Task instructions: The output must be the data, printed exactly as written.

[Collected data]
****

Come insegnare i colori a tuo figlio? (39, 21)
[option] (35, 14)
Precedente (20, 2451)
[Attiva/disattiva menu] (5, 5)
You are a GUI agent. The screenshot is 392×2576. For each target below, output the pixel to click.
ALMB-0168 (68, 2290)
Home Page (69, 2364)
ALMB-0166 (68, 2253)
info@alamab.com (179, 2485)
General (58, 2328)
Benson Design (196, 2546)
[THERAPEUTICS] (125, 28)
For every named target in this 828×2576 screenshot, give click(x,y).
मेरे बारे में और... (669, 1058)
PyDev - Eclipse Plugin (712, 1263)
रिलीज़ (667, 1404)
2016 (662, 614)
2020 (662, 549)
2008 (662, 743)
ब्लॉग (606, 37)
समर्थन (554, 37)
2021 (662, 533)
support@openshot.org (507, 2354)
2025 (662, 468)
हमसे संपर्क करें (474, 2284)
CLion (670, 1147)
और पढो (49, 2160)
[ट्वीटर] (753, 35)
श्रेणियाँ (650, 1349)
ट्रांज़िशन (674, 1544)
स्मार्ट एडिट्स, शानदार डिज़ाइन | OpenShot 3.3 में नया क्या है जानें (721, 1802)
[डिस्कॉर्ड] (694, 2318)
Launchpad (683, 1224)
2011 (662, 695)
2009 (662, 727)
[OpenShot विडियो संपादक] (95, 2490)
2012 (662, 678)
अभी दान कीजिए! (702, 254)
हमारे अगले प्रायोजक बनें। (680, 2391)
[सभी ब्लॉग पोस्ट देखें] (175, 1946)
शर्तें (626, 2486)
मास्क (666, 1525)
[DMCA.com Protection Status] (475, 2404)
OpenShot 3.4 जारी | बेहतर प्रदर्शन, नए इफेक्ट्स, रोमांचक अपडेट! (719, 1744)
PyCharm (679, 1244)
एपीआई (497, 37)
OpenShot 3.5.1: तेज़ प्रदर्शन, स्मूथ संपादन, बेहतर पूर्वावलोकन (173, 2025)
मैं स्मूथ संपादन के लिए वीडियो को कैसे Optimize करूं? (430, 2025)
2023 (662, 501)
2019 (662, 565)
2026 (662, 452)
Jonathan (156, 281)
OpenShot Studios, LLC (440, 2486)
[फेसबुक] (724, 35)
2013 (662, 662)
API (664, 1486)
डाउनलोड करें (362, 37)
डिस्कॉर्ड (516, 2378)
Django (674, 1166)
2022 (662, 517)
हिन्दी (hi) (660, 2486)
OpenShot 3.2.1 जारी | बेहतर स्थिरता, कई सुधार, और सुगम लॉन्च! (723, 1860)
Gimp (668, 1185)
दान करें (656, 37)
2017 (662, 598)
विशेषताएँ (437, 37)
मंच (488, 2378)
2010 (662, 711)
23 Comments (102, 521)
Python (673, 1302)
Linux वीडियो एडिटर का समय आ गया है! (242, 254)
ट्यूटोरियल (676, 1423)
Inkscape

****

Response box:
Come insegnare i colori a tuo figlio? (39, 21)
[option] (35, 14)
Precedente (20, 2451)
[Attiva/disattiva menu] (5, 5)
You are a GUI agent. The screenshot is 392×2576. For each target below, output the pixel to click.
ALMB-0168 (68, 2290)
Home Page (69, 2364)
ALMB-0166 (68, 2253)
info@alamab.com (179, 2485)
General (58, 2328)
Benson Design (196, 2546)
[THERAPEUTICS] (125, 28)
For every named target in this 828×2576 screenshot, give click(x,y).
मेरे बारे में और... (669, 1058)
PyDev - Eclipse Plugin (712, 1263)
रिलीज़ (667, 1404)
2016 (662, 614)
2020 (662, 549)
2008 (662, 743)
ब्लॉग (606, 37)
समर्थन (554, 37)
2021 (662, 533)
support@openshot.org (507, 2354)
2025 (662, 468)
हमसे संपर्क करें (474, 2284)
CLion (670, 1147)
और पढो (49, 2160)
[ट्वीटर] (753, 35)
श्रेणियाँ (650, 1349)
ट्रांज़िशन (674, 1544)
स्मार्ट एडिट्स, शानदार डिज़ाइन | OpenShot 3.3 में नया क्या है जानें (721, 1802)
[डिस्कॉर्ड] (694, 2318)
Launchpad (683, 1224)
2011 (662, 695)
2009 (662, 727)
[OpenShot विडियो संपादक] (95, 2490)
2012 (662, 678)
अभी दान कीजिए! (702, 254)
हमारे अगले प्रायोजक बनें। (680, 2391)
[सभी ब्लॉग पोस्ट देखें] (175, 1946)
शर्तें (626, 2486)
मास्क (666, 1525)
[DMCA.com Protection Status] (475, 2404)
OpenShot 3.4 जारी | बेहतर प्रदर्शन, नए इफेक्ट्स, रोमांचक अपडेट! (719, 1744)
PyCharm (679, 1244)
एपीआई (497, 37)
OpenShot 3.5.1: तेज़ प्रदर्शन, स्मूथ संपादन, बेहतर पूर्वावलोकन (173, 2025)
मैं स्मूथ संपादन के लिए वीडियो को कैसे Optimize करूं? (430, 2025)
2023 (662, 501)
2019 (662, 565)
2026 (662, 452)
Jonathan (156, 281)
OpenShot Studios, LLC (440, 2486)
[फेसबुक] (724, 35)
2013 (662, 662)
API (664, 1486)
डाउनलोड करें (362, 37)
डिस्कॉर्ड (516, 2378)
Django (674, 1166)
2022 (662, 517)
हिन्दी (hi) (660, 2486)
OpenShot 3.2.1 जारी | बेहतर स्थिरता, कई सुधार, और सुगम लॉन्च! (723, 1860)
Gimp (668, 1185)
दान करें (656, 37)
2017 (662, 598)
विशेषताएँ (437, 37)
मंच (488, 2378)
2010 (662, 711)
23 Comments (102, 521)
Python (673, 1302)
Linux वीडियो एडिटर का समय आ गया है! (242, 254)
ट्यूटोरियल (676, 1423)
Inkscape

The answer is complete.